Não há como não lembrar dos movimentos de rua daquele Brasil de junho de 2013 ao assistir “Nardjes A.”. Afinal, as imagens de ruas tomadas de manifestantes jovens com gritos de indignação e a sensação de esperança de que estavam lutando pelo futuro melhor de seu país dominam o documentário dirigido por Karim Ainouz (“Praia do Futuro” e “A Vida Invisível”) sobre as gigantescas manifestações contra o governo da Argélia em 2019. Porém, a abordagem do cineasta cearense com descendência argelina se deixa levar pela empolgação excessiva com o impacto do momento sem necessariamente dimensionar e fazer uma reflexão mais profunda sobre tudo aquilo.
“Nardjes A.” se passa em 8 de março de 2019, Dia Internacional das Mulheres e data da terceira manifestação organizado pelo movimento popular Hirak (‘movimento’, em tradução literal) contra o governo de Abdelaziz Bouteflika, acusado de sucessivos atos de corrupção e manter uma estrutura de poder incapaz de provocar mudanças reais na Argélia após a independência do país da França, ocorrida em 1962. Ao longo deste dia, Ainouz acompanha a jovem que dá nome ao filme, uma ativista com pouco de mais de 20 anos que participa intensamente dos protestos, enquanto, ao mesmo tempo, faz registros de outras pessoas e situações daquele dia histórico.

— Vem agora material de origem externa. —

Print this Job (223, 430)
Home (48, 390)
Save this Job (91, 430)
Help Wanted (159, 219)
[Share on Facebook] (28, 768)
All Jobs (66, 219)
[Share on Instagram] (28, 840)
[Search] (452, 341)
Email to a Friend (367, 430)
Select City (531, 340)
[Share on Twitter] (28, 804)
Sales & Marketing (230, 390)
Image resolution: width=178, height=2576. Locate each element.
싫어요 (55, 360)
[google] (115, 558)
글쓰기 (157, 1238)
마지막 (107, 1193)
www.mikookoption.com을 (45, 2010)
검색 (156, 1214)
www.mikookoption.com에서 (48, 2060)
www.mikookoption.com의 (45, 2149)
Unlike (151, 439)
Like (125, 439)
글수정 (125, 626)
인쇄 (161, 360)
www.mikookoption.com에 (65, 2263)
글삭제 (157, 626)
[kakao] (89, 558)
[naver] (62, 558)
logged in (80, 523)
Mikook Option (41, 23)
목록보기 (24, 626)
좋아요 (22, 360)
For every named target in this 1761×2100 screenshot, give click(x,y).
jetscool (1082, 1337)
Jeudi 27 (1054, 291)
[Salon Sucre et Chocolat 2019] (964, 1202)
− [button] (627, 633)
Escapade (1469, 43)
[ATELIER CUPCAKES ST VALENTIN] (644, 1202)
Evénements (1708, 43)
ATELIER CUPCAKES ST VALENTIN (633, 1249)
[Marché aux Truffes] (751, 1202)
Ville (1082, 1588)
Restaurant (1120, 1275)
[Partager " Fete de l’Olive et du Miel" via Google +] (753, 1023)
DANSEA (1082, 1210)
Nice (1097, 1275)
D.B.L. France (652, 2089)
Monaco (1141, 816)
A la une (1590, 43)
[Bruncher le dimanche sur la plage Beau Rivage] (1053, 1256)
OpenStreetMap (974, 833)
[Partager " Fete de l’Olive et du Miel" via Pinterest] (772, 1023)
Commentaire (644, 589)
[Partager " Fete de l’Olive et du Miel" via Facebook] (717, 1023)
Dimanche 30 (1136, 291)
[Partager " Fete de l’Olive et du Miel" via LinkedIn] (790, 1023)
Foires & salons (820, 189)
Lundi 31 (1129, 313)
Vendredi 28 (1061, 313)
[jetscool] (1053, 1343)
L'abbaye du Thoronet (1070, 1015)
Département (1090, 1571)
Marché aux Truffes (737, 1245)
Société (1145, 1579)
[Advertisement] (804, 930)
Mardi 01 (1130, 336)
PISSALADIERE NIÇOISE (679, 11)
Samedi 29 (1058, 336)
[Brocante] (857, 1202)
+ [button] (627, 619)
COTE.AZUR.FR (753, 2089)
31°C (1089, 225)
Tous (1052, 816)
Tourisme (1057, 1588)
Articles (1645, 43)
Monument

O documentário, de fato, nos dá uma dimensão da energia das manifestações ao ir dos prédios abarrotados de pessoas nas varandas e das ruas tomadas em uníssono com seus gritos e cantos contra o regime do país até pequenas e singelas observações como a reza no meio da rua e protestos específicos de pessoas idosas cientes da necessidade de uma revolução, independente se viverão para conseguirem ver as transformações que tanto pedem. A sequência do túnel e a saída dele são de arrepiar. Tal imersão orgânica de Karim no movimento se deve muito graças à escolha do dispositivo para gravar o filme, no caso, um smartphone, tecnologia utilizada pelos próprios manifestantes para registar aquele momento histórico.
Ainda chama a atenção a forma como o Hirak atrai uma quantidade expressiva de jovens seja nos cânticos de protestos semelhantes aos da torcida de futebol ou às belas músicas nos mais diversos ritmos e com letras de fácil identificação com aquela geração esperançosa pela possibilidade de mudar os rumos de seu país. Desta forma, acaba sendo natural que Nardjes seja a protagonista para nos conduzir, afinal, ela sintetiza tanto essa resistente juventude argelina como os efeitos danosos do regime do país – o pai dela, por exemplo, integrante do Partido Comunista, só pode conhecê-la aos 3 anos por ter sido exilado da Argélia.
PALANQUE DO HIRAK
Porém, a forma como “Nardjes A.” trabalha sua protagonista fica aquém dos momentos em que o documentário não está com ela. Apesar de situar o contexto de luta daquela geração a partir de relatos da própria vida e dos seus temores feitas em narração em off, a ativista surge mais como uma espécie de garota-propaganda do Hirak do que necessariamente uma imersão mais profunda na mente daquela geração de jovens.
A participação dela nos protestos, por exemplo, não tem o mesmo impacto do que outros depoimentos marcantes vistos no decorrer do filme, sendo justamente estes trechos, longe dela, que fazem o documentário ganhar vida e a real dimensão dos acontecimentos. Para piorar, Karim ainda força a mão na reta final com a sequência no restaurante e na boate para mostrá-la como uma garota que só deseja ser feliz e livre ao lado de seus amigos, como se aquilo não tivesse mais do que escancarado ao longo de todo projeto.
Lançado no Festival de Berlim 2020 e selecionado para o Festival Olhar de Cinema, “Nardjes A” se deixa tomar pela pulsação das ruas, algo natural para a proporção dos empolgantes movimentos de ruas vistos na Argélia. Porém, para um diretor experiente como Karim Ainouz, espera-se um pouco mais do que apenas servir de palanque a qualquer movimento popular por mais justo que seja.